Milk kefir contains up to 60 strains of bacteria and yeasts, making them a very rich and diverse probiotic source. While yogurt often contains only a few strains and don’t contain any yeasts.
While both are fermented products milk kefir and yogurt differ in consistency and content.

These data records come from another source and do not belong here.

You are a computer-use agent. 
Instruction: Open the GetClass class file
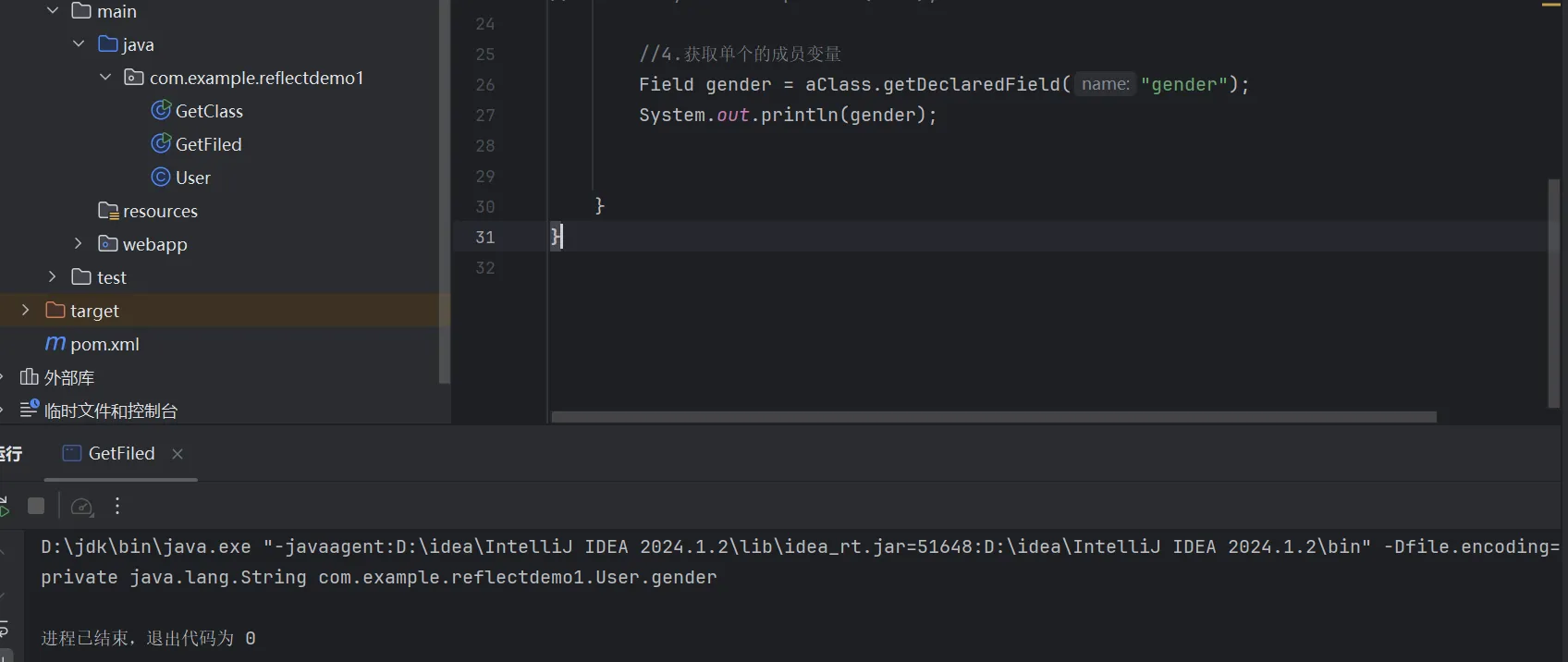pos(208,111)
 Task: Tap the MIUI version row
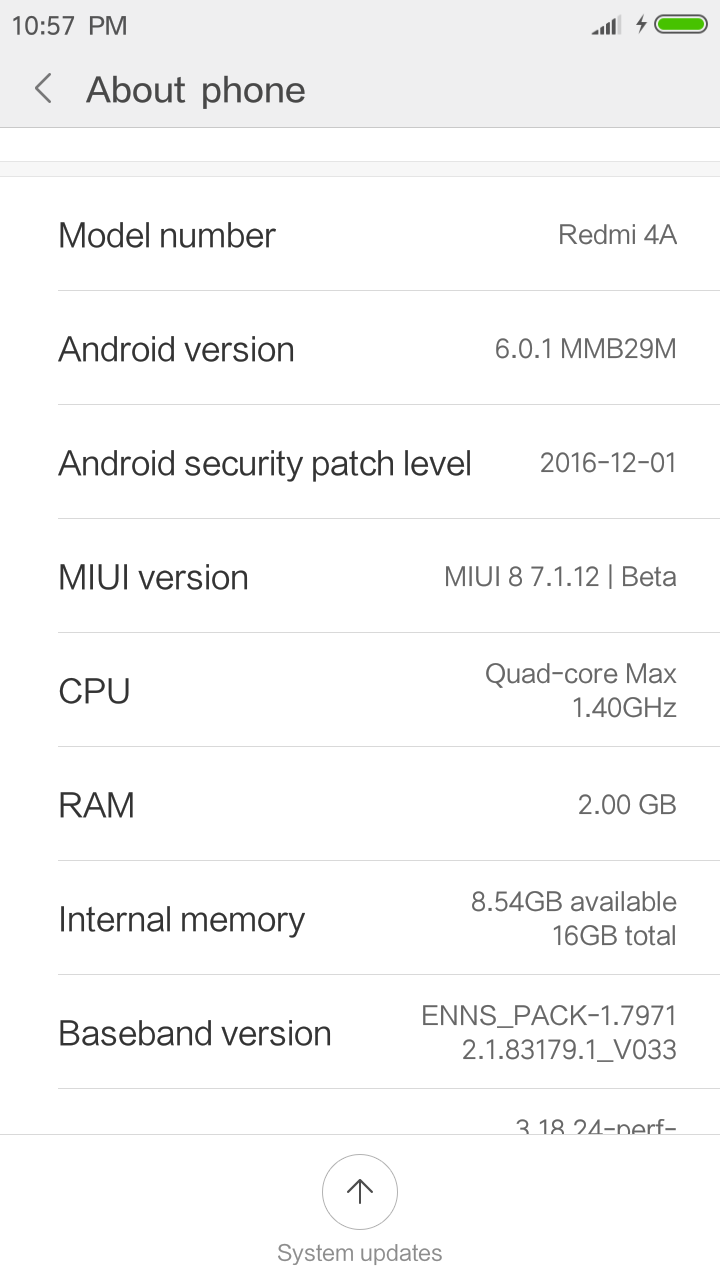tap(360, 577)
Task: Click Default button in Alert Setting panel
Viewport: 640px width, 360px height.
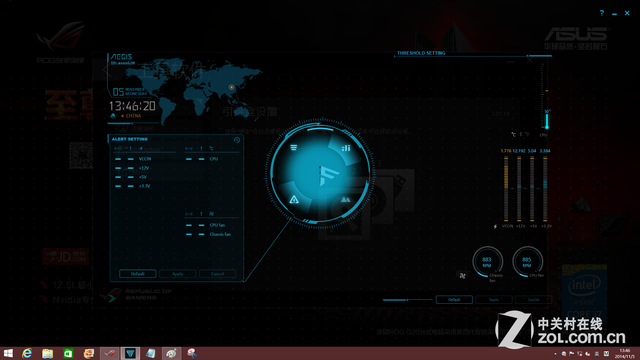Action: pos(138,273)
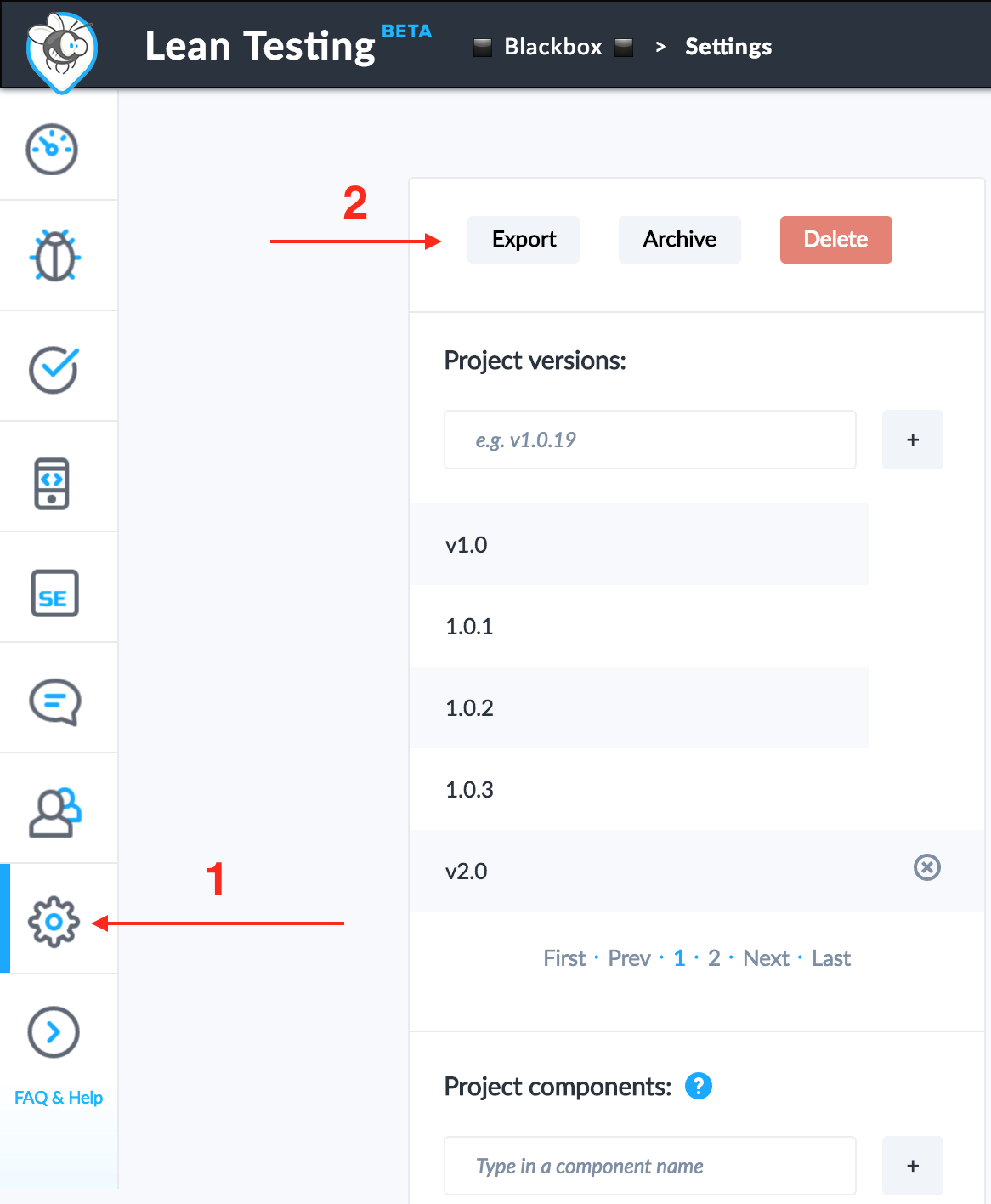Image resolution: width=991 pixels, height=1204 pixels.
Task: Open the dashboard gauge icon in sidebar
Action: tap(52, 150)
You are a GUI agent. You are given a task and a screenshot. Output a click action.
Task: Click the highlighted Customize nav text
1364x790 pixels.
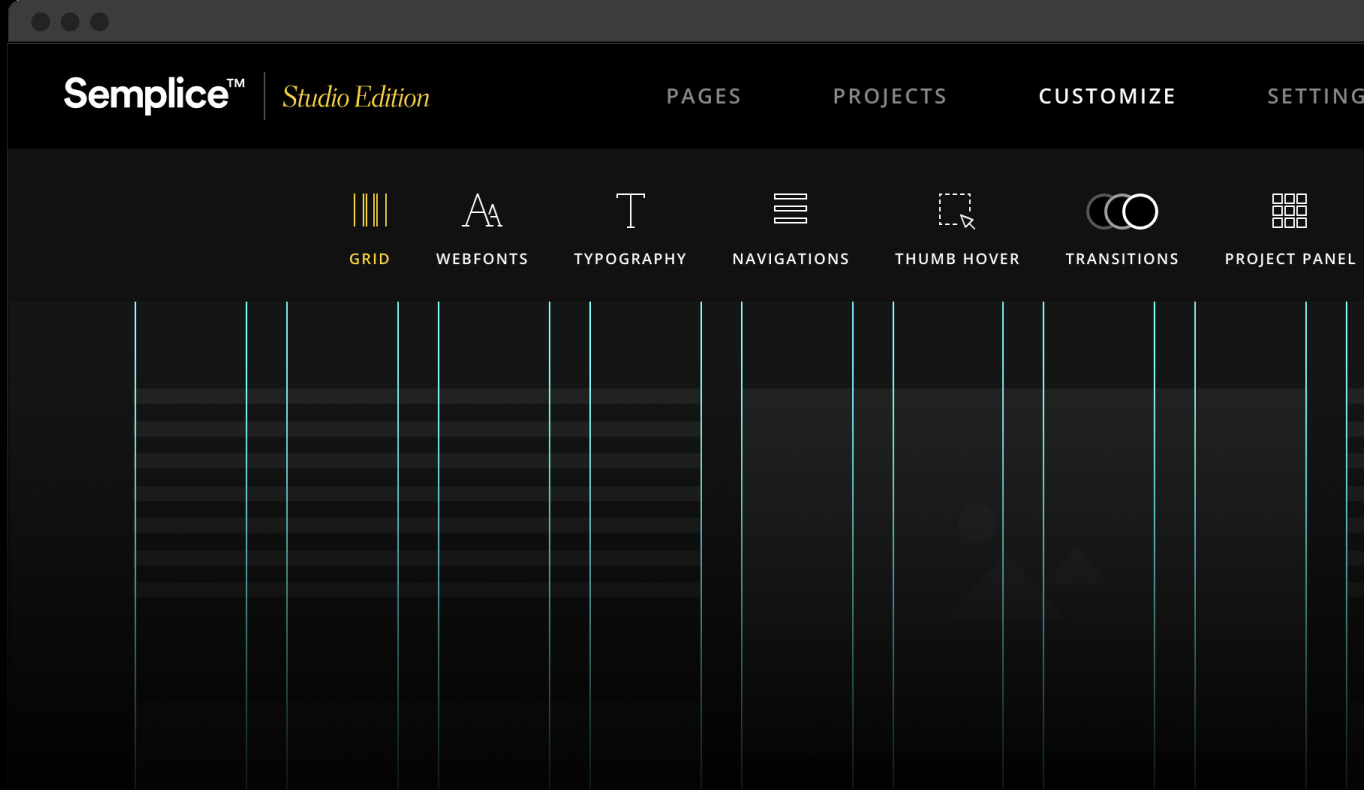1106,96
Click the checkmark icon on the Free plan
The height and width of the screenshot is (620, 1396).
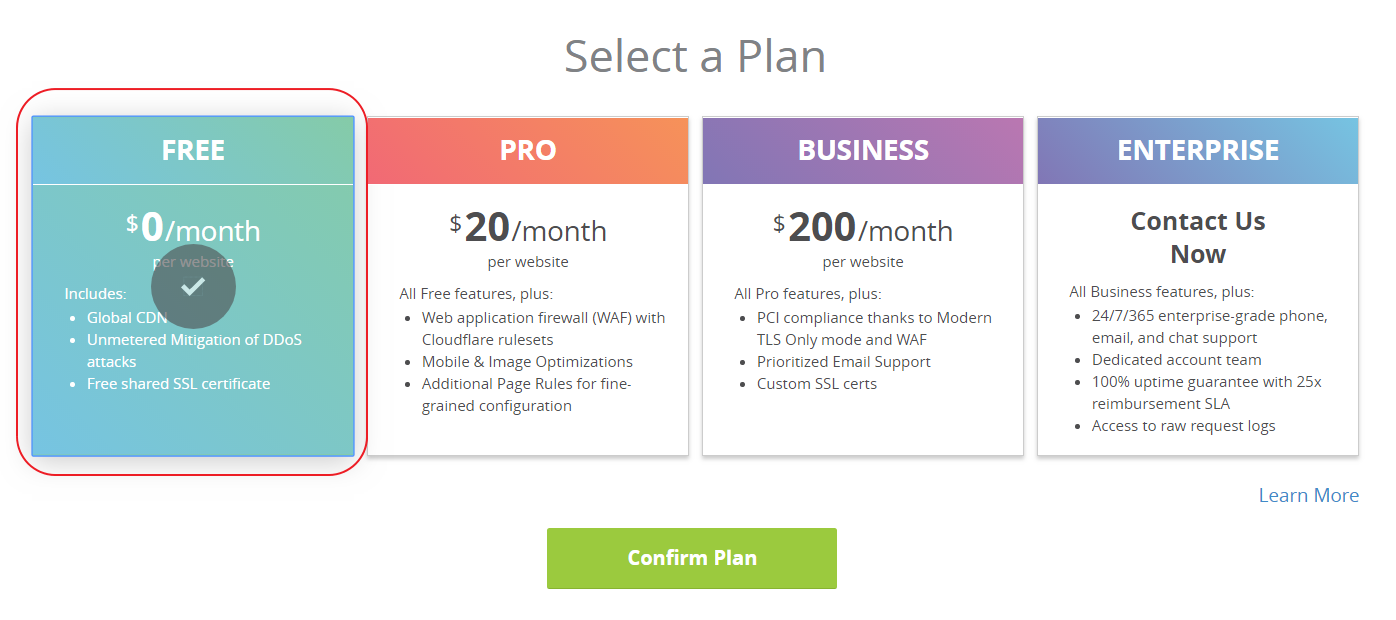193,287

In 240 ml | Plain yogurt 2% from the store | Homemade milk kefir |
Vitamins | D | A, B1, B2, B3, B6, B9, B12, C, D, E, K2 |
Microelements | Iron, Potassium, Calcium | Iron, Potassium, Calcium, Magnesium, Phosphorus, Zinc |
Microbiota | Up to 5 probiotic bacteria | Up to 60 probiotic bacteria |
Yeasts | None | Kluyveromyces marxianus, Kluyveromyces lactis, Saccharomyces fragilis, as well as strains of yeast that do not metabolize lactose, Saccharomyces cerevisiae, Torulaspora delbrueckii, and Kazachstania unispora |
Calories | 168 | 140 |
Sugars | 7g | 6g |
Proteins | 17g | 10g |
Fats | 5g | 8g |
The milk kefir is a clear winner here. But what about convenience you may think? Yogurt is readily available at the store, but homemade kefir cannot be purchased. And that is the beauty of it. Homemade milk kefir is even closer to you, it can be produced at your home.